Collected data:
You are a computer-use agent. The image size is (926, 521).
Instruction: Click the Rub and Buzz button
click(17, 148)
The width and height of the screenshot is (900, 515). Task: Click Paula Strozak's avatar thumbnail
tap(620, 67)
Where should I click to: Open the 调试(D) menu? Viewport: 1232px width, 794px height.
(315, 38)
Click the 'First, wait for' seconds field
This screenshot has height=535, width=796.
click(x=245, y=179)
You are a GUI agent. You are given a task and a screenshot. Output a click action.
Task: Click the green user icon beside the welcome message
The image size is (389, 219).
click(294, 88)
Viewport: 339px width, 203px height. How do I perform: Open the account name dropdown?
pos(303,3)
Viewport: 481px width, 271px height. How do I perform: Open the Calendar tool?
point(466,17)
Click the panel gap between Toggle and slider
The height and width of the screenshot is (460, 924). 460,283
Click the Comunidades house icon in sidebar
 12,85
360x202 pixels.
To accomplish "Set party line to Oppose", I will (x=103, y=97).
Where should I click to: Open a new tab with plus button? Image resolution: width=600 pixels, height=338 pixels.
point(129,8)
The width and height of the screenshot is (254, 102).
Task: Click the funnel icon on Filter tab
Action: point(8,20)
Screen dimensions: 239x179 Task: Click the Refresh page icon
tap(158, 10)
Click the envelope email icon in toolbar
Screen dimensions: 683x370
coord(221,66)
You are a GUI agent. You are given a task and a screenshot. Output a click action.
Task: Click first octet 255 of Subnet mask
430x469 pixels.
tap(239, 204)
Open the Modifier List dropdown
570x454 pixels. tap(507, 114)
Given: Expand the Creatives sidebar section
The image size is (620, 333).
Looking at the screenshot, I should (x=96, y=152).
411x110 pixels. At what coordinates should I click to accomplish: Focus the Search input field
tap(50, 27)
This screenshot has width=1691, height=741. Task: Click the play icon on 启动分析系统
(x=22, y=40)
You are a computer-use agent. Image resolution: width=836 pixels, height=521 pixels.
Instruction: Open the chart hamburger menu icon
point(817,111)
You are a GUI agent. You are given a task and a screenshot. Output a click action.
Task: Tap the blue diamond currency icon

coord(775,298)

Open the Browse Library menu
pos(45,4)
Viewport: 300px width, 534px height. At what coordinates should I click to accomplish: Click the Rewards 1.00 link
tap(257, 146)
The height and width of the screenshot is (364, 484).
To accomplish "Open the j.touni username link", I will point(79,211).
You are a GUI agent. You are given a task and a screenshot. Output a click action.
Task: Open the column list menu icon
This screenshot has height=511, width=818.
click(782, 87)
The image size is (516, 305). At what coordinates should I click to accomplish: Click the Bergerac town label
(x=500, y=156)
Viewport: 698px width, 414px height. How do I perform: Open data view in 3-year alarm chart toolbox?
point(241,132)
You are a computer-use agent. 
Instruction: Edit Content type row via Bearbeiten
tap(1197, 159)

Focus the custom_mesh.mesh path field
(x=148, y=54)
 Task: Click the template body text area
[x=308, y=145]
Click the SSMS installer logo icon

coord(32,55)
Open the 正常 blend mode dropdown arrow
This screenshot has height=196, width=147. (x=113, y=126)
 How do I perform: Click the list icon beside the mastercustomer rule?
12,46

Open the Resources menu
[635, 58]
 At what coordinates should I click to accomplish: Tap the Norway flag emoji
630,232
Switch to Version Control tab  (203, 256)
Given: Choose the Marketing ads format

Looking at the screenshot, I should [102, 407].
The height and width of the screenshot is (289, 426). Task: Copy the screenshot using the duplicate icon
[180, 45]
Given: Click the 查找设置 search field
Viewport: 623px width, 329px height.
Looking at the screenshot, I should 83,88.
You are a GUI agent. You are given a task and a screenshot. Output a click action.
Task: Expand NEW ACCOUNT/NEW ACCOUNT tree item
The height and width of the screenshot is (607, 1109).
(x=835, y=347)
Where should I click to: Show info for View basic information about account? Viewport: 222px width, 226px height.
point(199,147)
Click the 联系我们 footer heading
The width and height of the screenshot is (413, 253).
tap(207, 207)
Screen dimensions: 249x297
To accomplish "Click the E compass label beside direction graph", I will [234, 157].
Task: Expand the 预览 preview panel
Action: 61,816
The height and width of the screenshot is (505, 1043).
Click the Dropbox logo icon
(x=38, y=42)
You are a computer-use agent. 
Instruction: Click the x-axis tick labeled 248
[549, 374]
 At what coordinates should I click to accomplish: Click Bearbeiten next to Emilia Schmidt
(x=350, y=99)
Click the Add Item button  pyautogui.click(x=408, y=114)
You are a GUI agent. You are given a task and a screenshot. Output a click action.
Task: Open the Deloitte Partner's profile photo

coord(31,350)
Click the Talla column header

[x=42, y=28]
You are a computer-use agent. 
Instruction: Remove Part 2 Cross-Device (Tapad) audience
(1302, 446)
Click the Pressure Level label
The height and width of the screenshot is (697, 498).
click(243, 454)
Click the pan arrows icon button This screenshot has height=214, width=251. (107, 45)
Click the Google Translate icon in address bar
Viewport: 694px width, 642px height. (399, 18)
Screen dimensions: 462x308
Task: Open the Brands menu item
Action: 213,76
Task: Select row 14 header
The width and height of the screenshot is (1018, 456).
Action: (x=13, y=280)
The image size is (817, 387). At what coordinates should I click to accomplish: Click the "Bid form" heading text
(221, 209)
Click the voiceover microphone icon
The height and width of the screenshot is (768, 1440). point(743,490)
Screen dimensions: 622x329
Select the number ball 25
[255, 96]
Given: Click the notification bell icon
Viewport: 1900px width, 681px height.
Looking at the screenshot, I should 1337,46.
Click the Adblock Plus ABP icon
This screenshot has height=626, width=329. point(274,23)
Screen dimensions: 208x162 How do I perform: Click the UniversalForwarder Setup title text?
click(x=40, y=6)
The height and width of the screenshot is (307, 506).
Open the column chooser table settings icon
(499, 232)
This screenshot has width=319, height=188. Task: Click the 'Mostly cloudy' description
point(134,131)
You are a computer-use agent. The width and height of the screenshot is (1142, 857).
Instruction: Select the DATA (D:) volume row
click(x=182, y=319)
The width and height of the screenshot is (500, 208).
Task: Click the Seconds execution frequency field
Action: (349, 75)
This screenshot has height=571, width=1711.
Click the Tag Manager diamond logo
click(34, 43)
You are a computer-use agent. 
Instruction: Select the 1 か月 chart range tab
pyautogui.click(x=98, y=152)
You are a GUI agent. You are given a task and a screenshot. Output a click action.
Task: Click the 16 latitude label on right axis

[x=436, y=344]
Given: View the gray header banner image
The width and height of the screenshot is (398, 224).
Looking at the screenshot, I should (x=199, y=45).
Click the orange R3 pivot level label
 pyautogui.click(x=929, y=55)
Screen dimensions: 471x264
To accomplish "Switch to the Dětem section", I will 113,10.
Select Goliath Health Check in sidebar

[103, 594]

__Try it__:
Your reply must be the entries above, returned word for word.

__Written solution__:
You are a computer-use agent. The image size is (926, 521).
Instruction: Click the Rub and Buzz button
click(17, 148)
The width and height of the screenshot is (900, 515). Task: Click Paula Strozak's avatar thumbnail
tap(620, 67)
Where should I click to: Open the 调试(D) menu? Viewport: 1232px width, 794px height.
(315, 38)
Click the 'First, wait for' seconds field
This screenshot has height=535, width=796.
click(x=245, y=179)
You are a GUI agent. You are given a task and a screenshot. Output a click action.
Task: Click the green user icon beside the welcome message
The image size is (389, 219).
click(294, 88)
Viewport: 339px width, 203px height. How do I perform: Open the account name dropdown?
pos(303,3)
Viewport: 481px width, 271px height. How do I perform: Open the Calendar tool?
point(466,17)
Click the panel gap between Toggle and slider
The height and width of the screenshot is (460, 924). 460,283
Click the Comunidades house icon in sidebar
 12,85
360x202 pixels.
To accomplish "Set party line to Oppose", I will (x=103, y=97).
Where should I click to: Open a new tab with plus button? Image resolution: width=600 pixels, height=338 pixels.
point(129,8)
The width and height of the screenshot is (254, 102).
Task: Click the funnel icon on Filter tab
Action: point(8,20)
Screen dimensions: 239x179 Task: Click the Refresh page icon
tap(158, 10)
Click the envelope email icon in toolbar
Screen dimensions: 683x370
coord(221,66)
You are a GUI agent. You are given a task and a screenshot. Output a click action.
Task: Click first octet 255 of Subnet mask
430x469 pixels.
tap(239, 204)
Open the Modifier List dropdown
570x454 pixels. tap(507, 114)
Given: Expand the Creatives sidebar section
The image size is (620, 333).
Looking at the screenshot, I should (x=96, y=152).
411x110 pixels. At what coordinates should I click to accomplish: Focus the Search input field
tap(50, 27)
This screenshot has width=1691, height=741. Task: Click the play icon on 启动分析系统
(x=22, y=40)
You are a computer-use agent. Image resolution: width=836 pixels, height=521 pixels.
Instruction: Open the chart hamburger menu icon
point(817,111)
You are a GUI agent. You are given a task and a screenshot. Output a click action.
Task: Tap the blue diamond currency icon

coord(775,298)

Open the Browse Library menu
pos(45,4)
Viewport: 300px width, 534px height. At what coordinates should I click to accomplish: Click the Rewards 1.00 link
tap(257, 146)
The height and width of the screenshot is (364, 484).
To accomplish "Open the j.touni username link", I will point(79,211).
You are a GUI agent. You are given a task and a screenshot. Output a click action.
Task: Open the column list menu icon
This screenshot has height=511, width=818.
click(782, 87)
The image size is (516, 305). At what coordinates should I click to accomplish: Click the Bergerac town label
(x=500, y=156)
Viewport: 698px width, 414px height. How do I perform: Open data view in 3-year alarm chart toolbox?
point(241,132)
You are a computer-use agent. 
Instruction: Edit Content type row via Bearbeiten
tap(1197, 159)

Focus the custom_mesh.mesh path field
(x=148, y=54)
 Task: Click the template body text area
[x=308, y=145]
Click the SSMS installer logo icon

coord(32,55)
Open the 正常 blend mode dropdown arrow
This screenshot has height=196, width=147. (x=113, y=126)
 How do I perform: Click the list icon beside the mastercustomer rule?
12,46

Open the Resources menu
[635, 58]
 At what coordinates should I click to accomplish: Tap the Norway flag emoji
630,232
Switch to Version Control tab  (203, 256)
Given: Choose the Marketing ads format

Looking at the screenshot, I should [102, 407].
The height and width of the screenshot is (289, 426). Task: Copy the screenshot using the duplicate icon
[180, 45]
Given: Click the 查找设置 search field
Viewport: 623px width, 329px height.
Looking at the screenshot, I should 83,88.
You are a GUI agent. You are given a task and a screenshot. Output a click action.
Task: Expand NEW ACCOUNT/NEW ACCOUNT tree item
The height and width of the screenshot is (607, 1109).
(x=835, y=347)
Where should I click to: Show info for View basic information about account? Viewport: 222px width, 226px height.
point(199,147)
Click the 联系我们 footer heading
The width and height of the screenshot is (413, 253).
tap(207, 207)
Screen dimensions: 249x297
To accomplish "Click the E compass label beside direction graph", I will [234, 157].
Task: Expand the 预览 preview panel
Action: 61,816
The height and width of the screenshot is (505, 1043).
Click the Dropbox logo icon
(x=38, y=42)
You are a computer-use agent. 
Instruction: Click the x-axis tick labeled 248
[549, 374]
 At what coordinates should I click to accomplish: Click Bearbeiten next to Emilia Schmidt
(x=350, y=99)
Click the Add Item button  pyautogui.click(x=408, y=114)
You are a GUI agent. You are given a task and a screenshot. Output a click action.
Task: Open the Deloitte Partner's profile photo

coord(31,350)
Click the Talla column header

[x=42, y=28]
You are a computer-use agent. 
Instruction: Remove Part 2 Cross-Device (Tapad) audience
(1302, 446)
Click the Pressure Level label
The height and width of the screenshot is (697, 498).
click(243, 454)
Click the pan arrows icon button This screenshot has height=214, width=251. (107, 45)
Click the Google Translate icon in address bar
Viewport: 694px width, 642px height. (399, 18)
Screen dimensions: 462x308
Task: Open the Brands menu item
Action: 213,76
Task: Select row 14 header
The width and height of the screenshot is (1018, 456).
Action: (x=13, y=280)
The image size is (817, 387). At what coordinates should I click to accomplish: Click the "Bid form" heading text
(221, 209)
Click the voiceover microphone icon
The height and width of the screenshot is (768, 1440). point(743,490)
Screen dimensions: 622x329
Select the number ball 25
[255, 96]
Given: Click the notification bell icon
Viewport: 1900px width, 681px height.
Looking at the screenshot, I should 1337,46.
Click the Adblock Plus ABP icon
This screenshot has height=626, width=329. point(274,23)
Screen dimensions: 208x162 How do I perform: Click the UniversalForwarder Setup title text?
click(x=40, y=6)
The height and width of the screenshot is (307, 506).
Open the column chooser table settings icon
(499, 232)
This screenshot has width=319, height=188. Task: Click the 'Mostly cloudy' description
point(134,131)
You are a computer-use agent. The width and height of the screenshot is (1142, 857).
Instruction: Select the DATA (D:) volume row
click(x=182, y=319)
The width and height of the screenshot is (500, 208).
Task: Click the Seconds execution frequency field
Action: (349, 75)
This screenshot has height=571, width=1711.
Click the Tag Manager diamond logo
click(34, 43)
You are a computer-use agent. 
Instruction: Select the 1 か月 chart range tab
pyautogui.click(x=98, y=152)
You are a GUI agent. You are given a task and a screenshot. Output a click action.
Task: Click the 16 latitude label on right axis

[x=436, y=344]
Given: View the gray header banner image
The width and height of the screenshot is (398, 224).
Looking at the screenshot, I should (x=199, y=45).
Click the orange R3 pivot level label
 pyautogui.click(x=929, y=55)
Screen dimensions: 471x264
To accomplish "Switch to the Dětem section", I will 113,10.
Select Goliath Health Check in sidebar

[103, 594]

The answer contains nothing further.